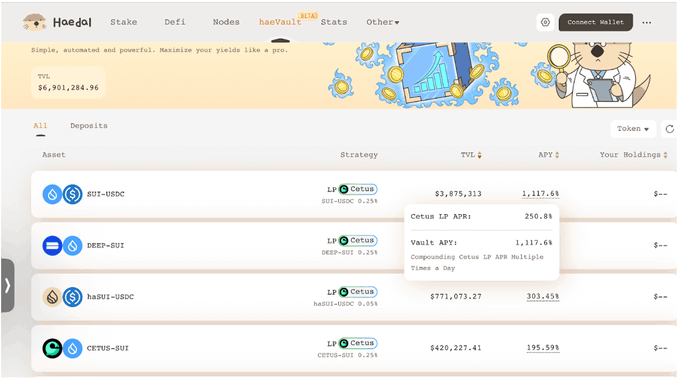The image size is (680, 378).
Task: Click the CETUS token icon in CETUS-SUI row
Action: pyautogui.click(x=52, y=348)
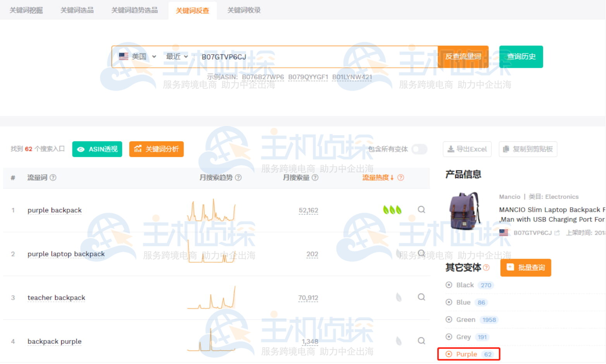Screen dimensions: 606x364
Task: Click the help icon next to 月搜索量
Action: coord(316,178)
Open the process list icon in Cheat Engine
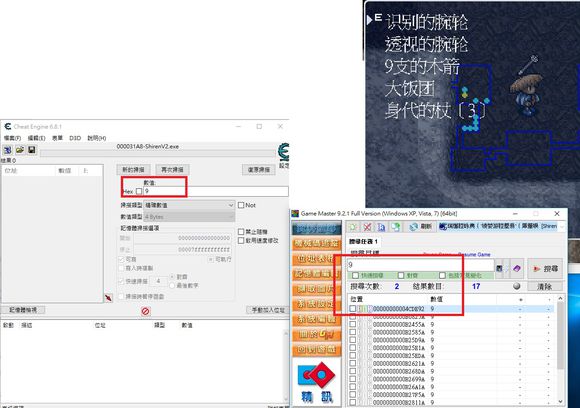The image size is (580, 408). 7,150
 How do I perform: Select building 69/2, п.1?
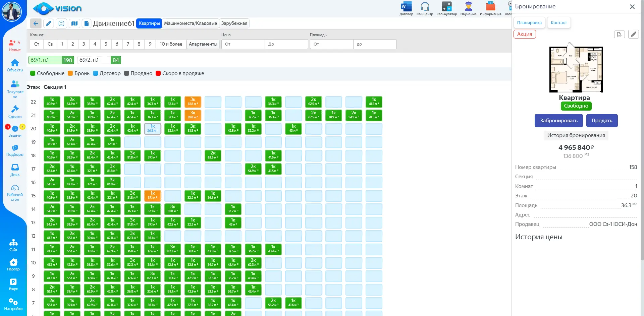click(x=94, y=60)
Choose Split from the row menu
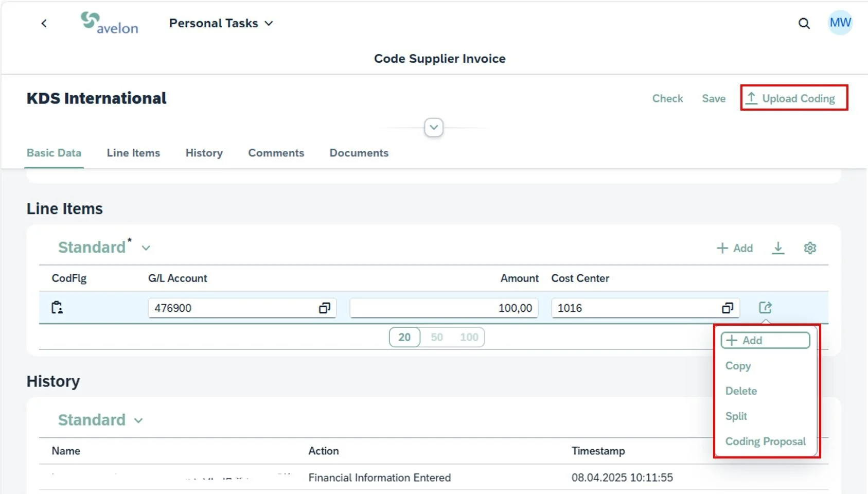The image size is (868, 495). [x=736, y=416]
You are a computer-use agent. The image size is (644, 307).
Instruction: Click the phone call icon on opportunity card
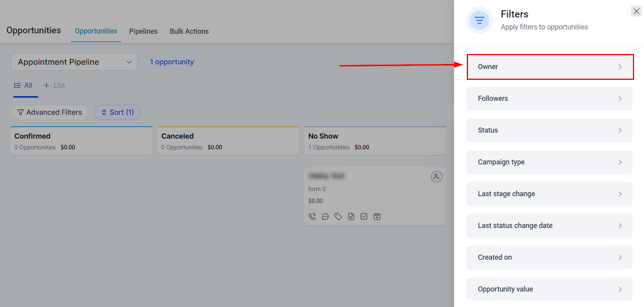tap(312, 216)
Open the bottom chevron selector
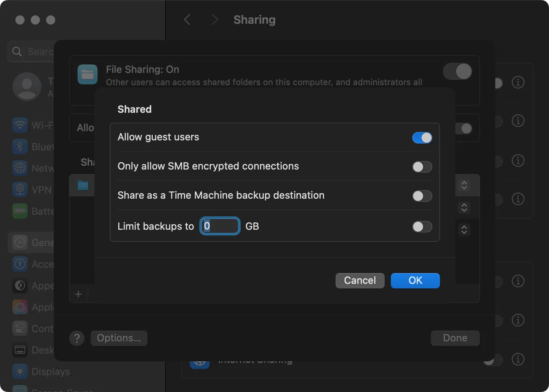Image resolution: width=549 pixels, height=392 pixels. pos(464,230)
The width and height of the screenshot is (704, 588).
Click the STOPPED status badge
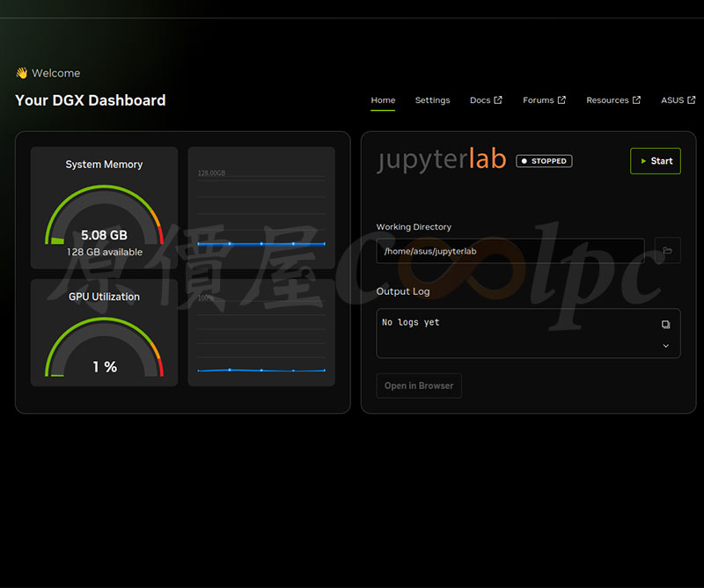(x=544, y=161)
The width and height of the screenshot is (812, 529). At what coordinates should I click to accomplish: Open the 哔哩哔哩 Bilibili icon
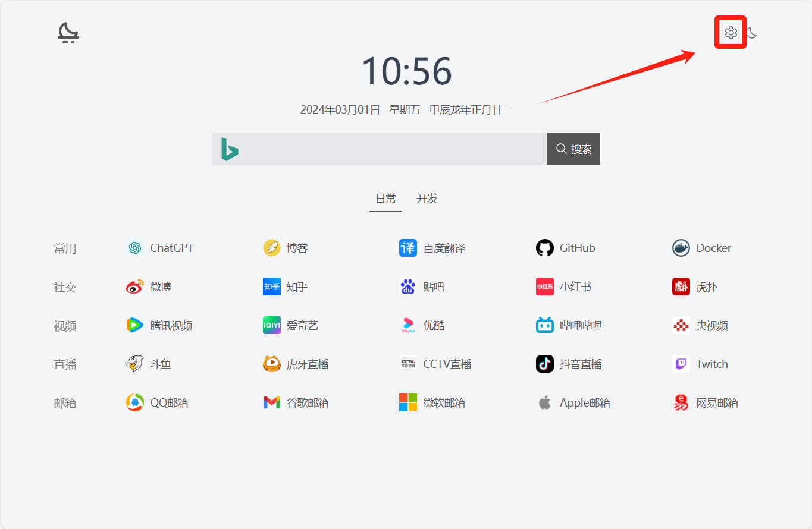[544, 325]
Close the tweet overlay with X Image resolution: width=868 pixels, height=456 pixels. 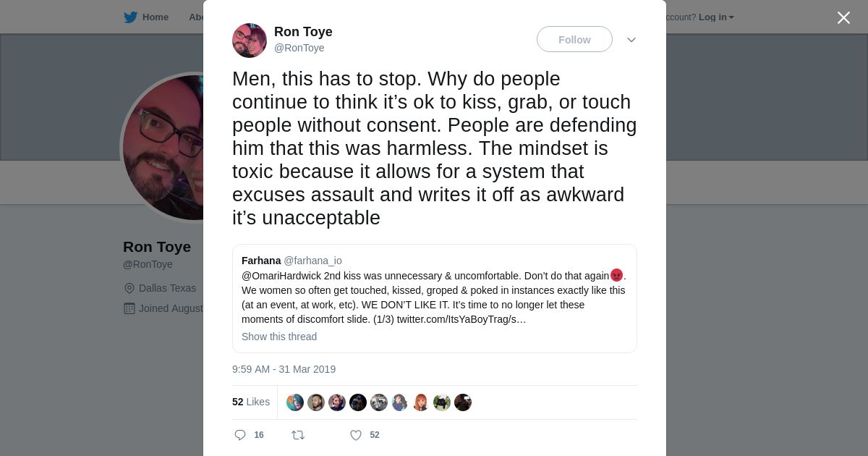843,17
┄┄┄┄┄┄┄┄┄┄┄┄┄┄┄┄┄┄┄┄
* WHAT YOU HAVE TO DO: Working from the data above, repeat exactly, and only, the lines that begin at the line containing "Open the process list icon in Cheat Engine" and stop after the line containing "The width and height of the screenshot is (704, 588)."; pictures are not copied.

* RESPONSE AREA:
Open the process list icon in Cheat Engine
The image size is (580, 408). 7,150
 How do I perform: Select building 69/2, п.1?
click(x=94, y=60)
Choose Split from the row menu
The image size is (868, 495). [x=736, y=416]
You are a computer-use agent. The image size is (644, 307).
Instruction: Click the phone call icon on opportunity card
tap(312, 216)
Open the bottom chevron selector
Image resolution: width=549 pixels, height=392 pixels. pos(464,230)
The width and height of the screenshot is (704, 588).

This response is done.